Super Bowl Weather, In an era before domed stadiums became common, Mike Ditka played his share of tough games in poor weather as a Hall of Fame tight end for the Chicago Bears in the 1960s.
Soldier Field. Lambeau Field. Tiger Stadium. Ditka played in them all, and he didn’t mind.
But Ditka said playing the Super Bowl outdoors in the terrible weather expected Sunday at MetLife Stadium in East Rutherford, N.J., is dumb.
“The weather’s going to be a problem,” Ditka told the Free Press. “They made a big mistake. The game shouldn’t be there. I mean, it’s stupid.”
Early weather forecasts for Super Bowl XLVIII call for temperatures around 30 degrees with a mix of snow and rain.
“First of all, it’s not fair to the players,” Ditka said. “It’s not going to be fair to the fans. It’s not going to be that enjoyable.
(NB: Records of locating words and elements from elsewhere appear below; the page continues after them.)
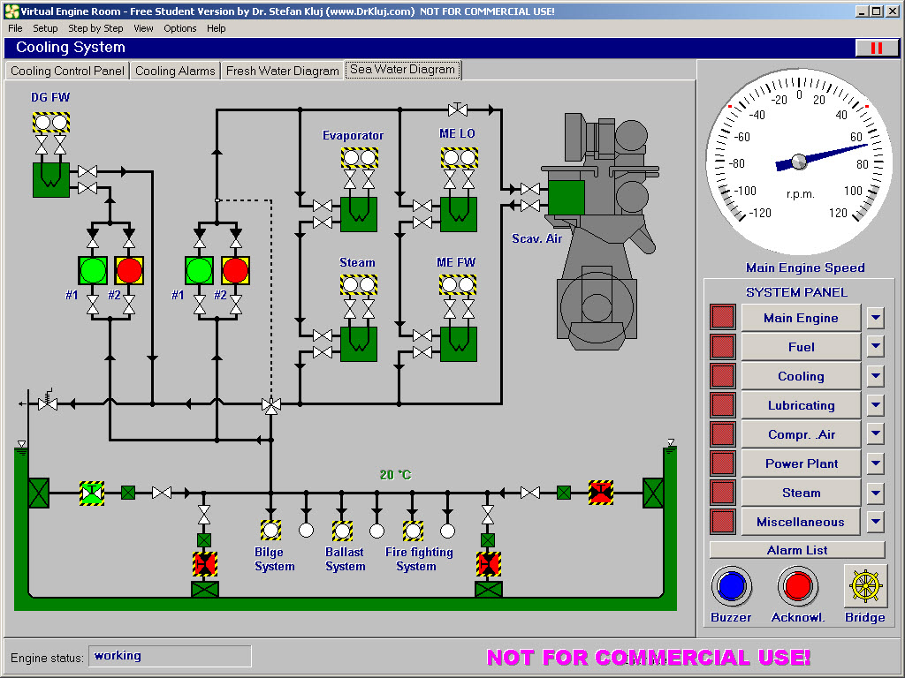The image size is (905, 678).
Task: Click the three-way sea water mixing valve
Action: coord(270,404)
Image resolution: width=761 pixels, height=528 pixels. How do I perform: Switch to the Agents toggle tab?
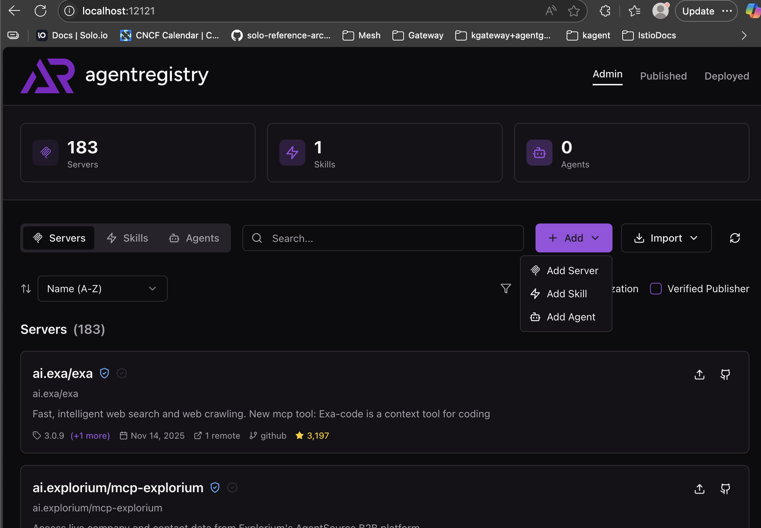(x=194, y=238)
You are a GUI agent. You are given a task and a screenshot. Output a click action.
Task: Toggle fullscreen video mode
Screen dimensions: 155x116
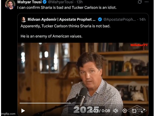point(143,111)
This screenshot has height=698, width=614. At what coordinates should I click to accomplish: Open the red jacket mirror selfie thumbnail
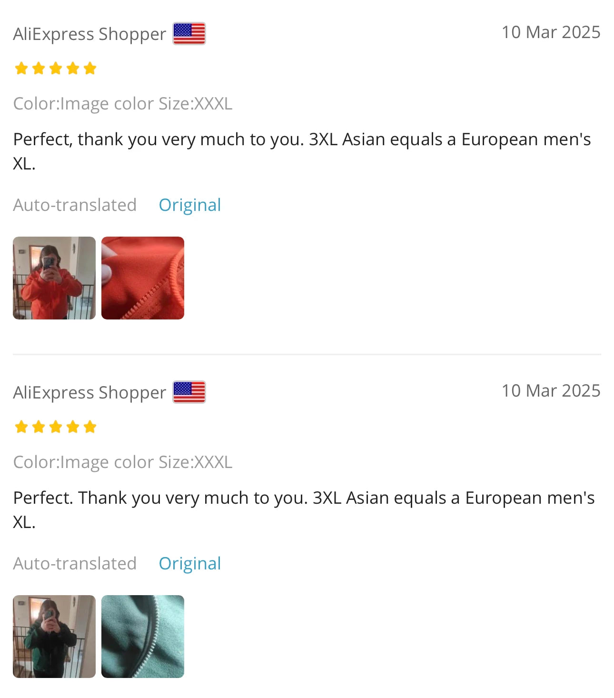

“I mean, I understand it’s the Super Bowl and it’s a privilege to play in the Super Bowl. It’d be nice to be playing in Miami or San Diego or New Orleans or somewhere the weather is conducive to guys being able to show their talents.”
And that’s Ditka’s biggest beef with the game in poor weather. Players really can’t play to their full potential for artificial reasons. When Ditka played in the mud and blood on sloppy fields, it was an unavoidable necessity.
The NFL will have an army of snow-removal personnel and equipment on hand. But even commissioner Roger Goodell doesn’t have the power to stop the rain, wind and snow.
“I’m just saying, if you get extreme cold or you get snow during the game, then it’s unfair to the fans, to the players, to everybody,” Ditka said. “You’re not going to be able to perform at near the level you’re used to. And the element of luck comes into it, and it shouldn’t happen in that game. That game should be based on the people on the field who make the plays.”